(Saved entries)
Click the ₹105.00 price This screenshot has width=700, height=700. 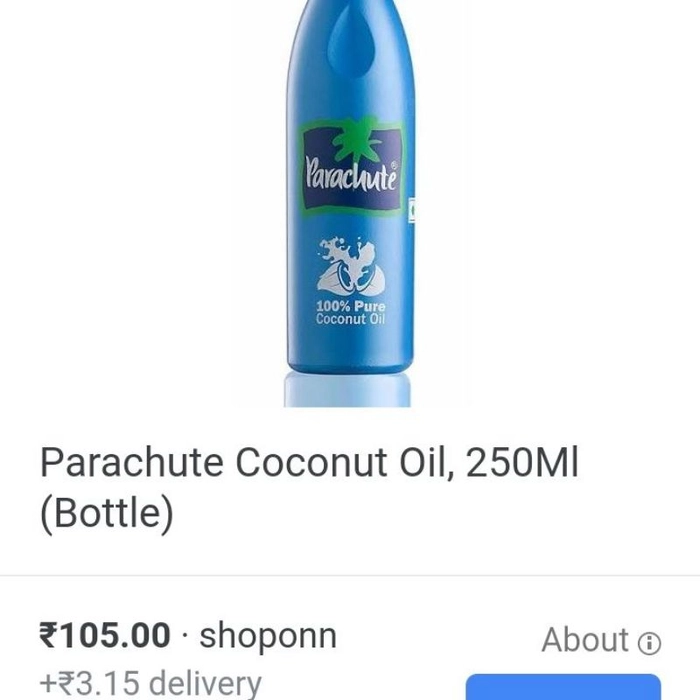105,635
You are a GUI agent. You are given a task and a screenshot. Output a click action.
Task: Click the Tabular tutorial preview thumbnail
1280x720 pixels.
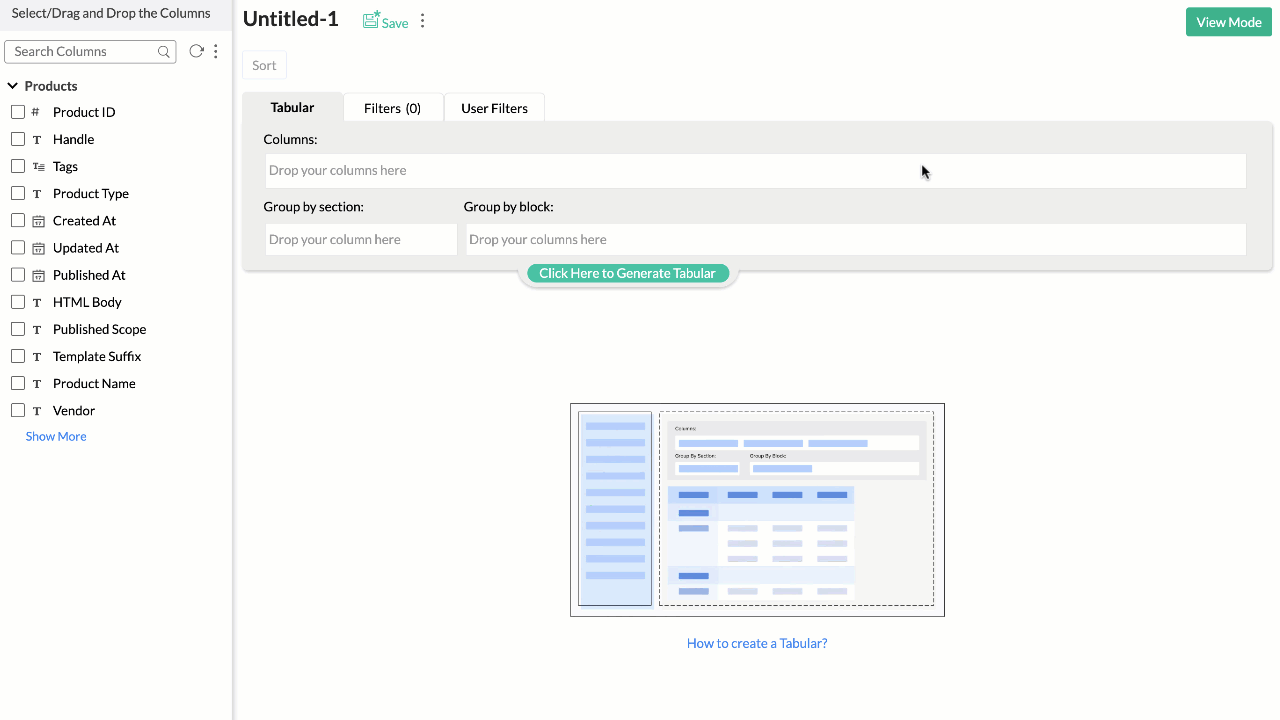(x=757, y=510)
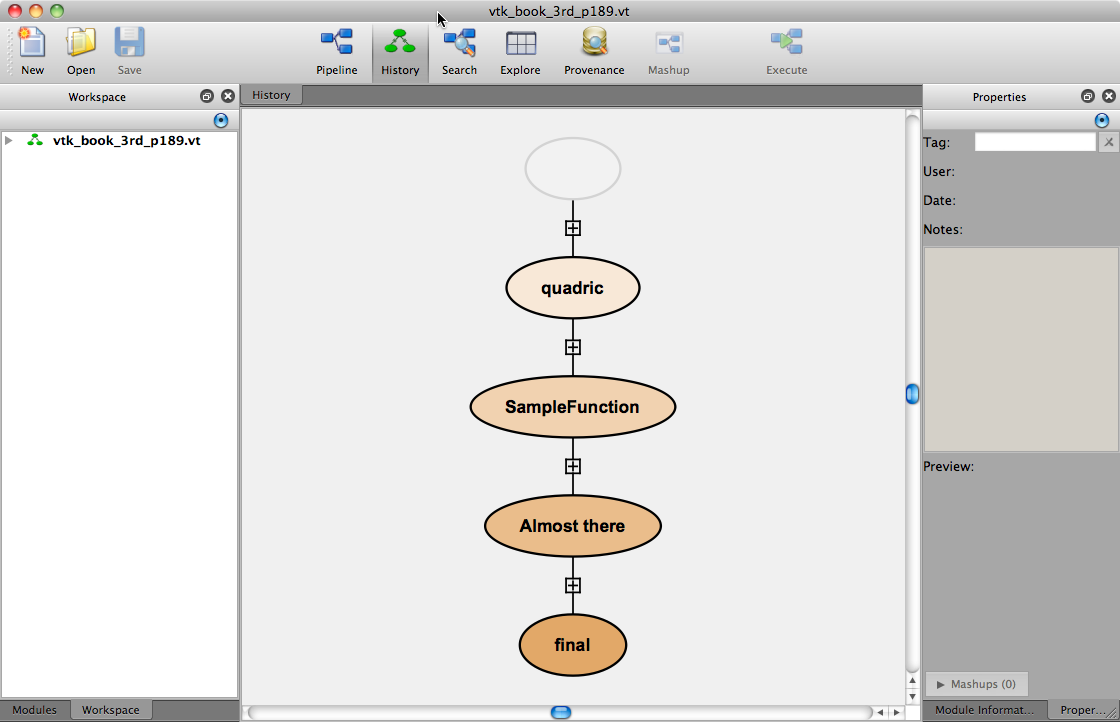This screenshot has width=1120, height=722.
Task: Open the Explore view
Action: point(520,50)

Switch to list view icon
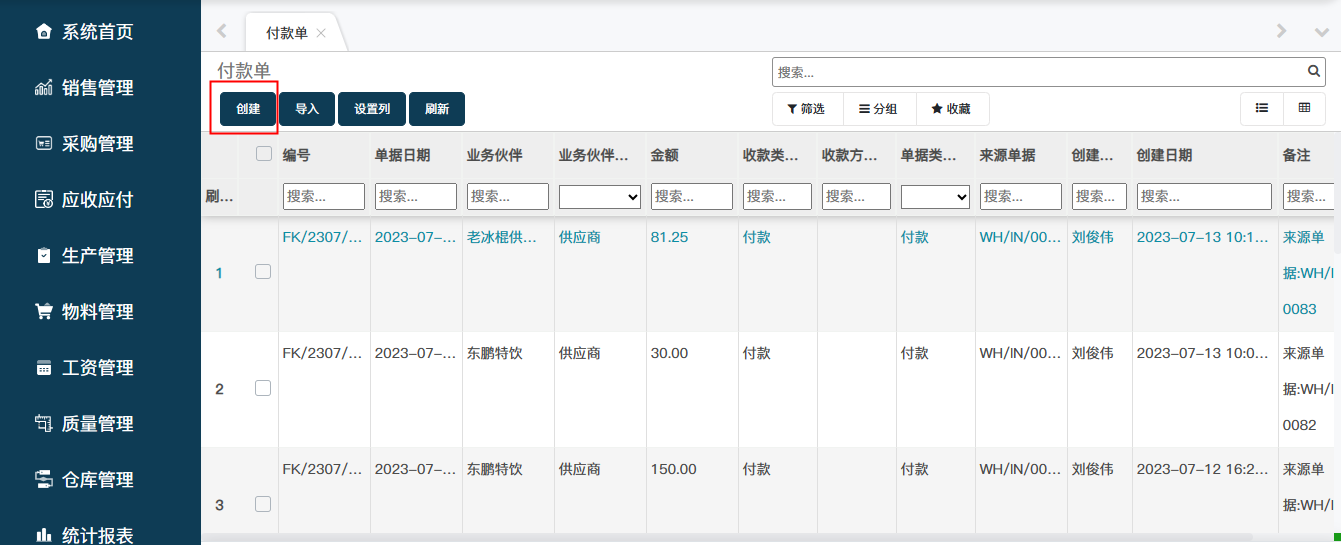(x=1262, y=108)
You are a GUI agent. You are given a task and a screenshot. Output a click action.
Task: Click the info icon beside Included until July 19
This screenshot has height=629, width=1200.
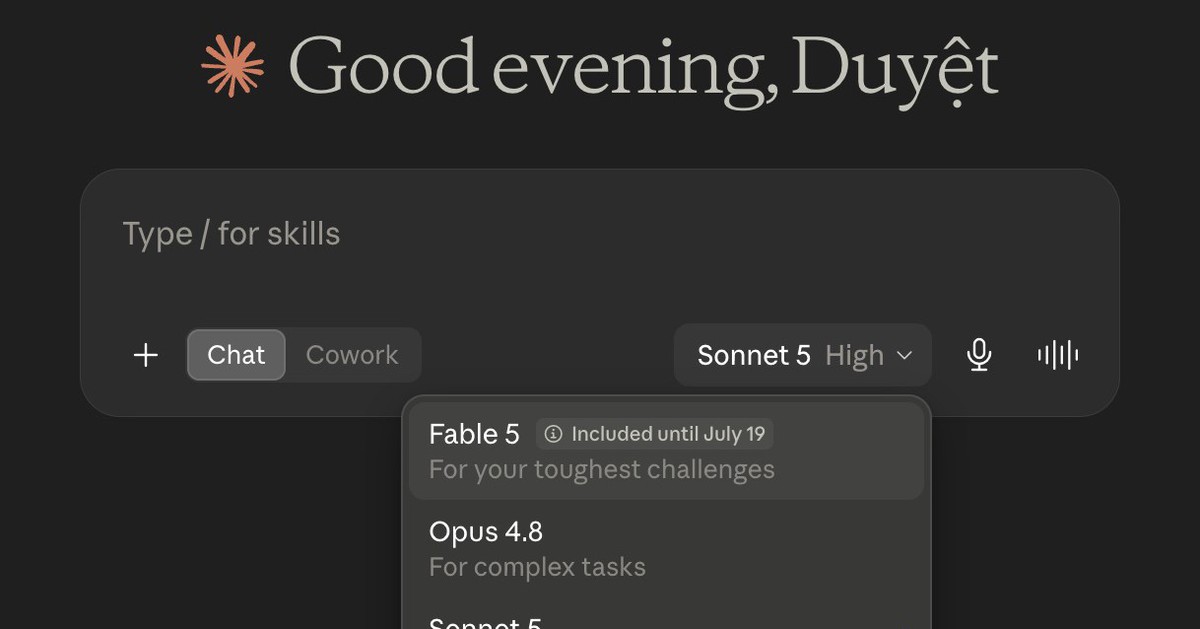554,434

▶ Work to complete
Could you set down, exactly as written, every line from the one with "Switch to list view icon" to the end of the data, both ends included? Leave out the pictures.

▶ Answer to the problem
Switch to list view icon
(x=1262, y=108)
You are a GUI agent. You are given a task and a screenshot. Output a click action.
Task: Click the info icon beside Included until July 19
This screenshot has height=629, width=1200.
554,434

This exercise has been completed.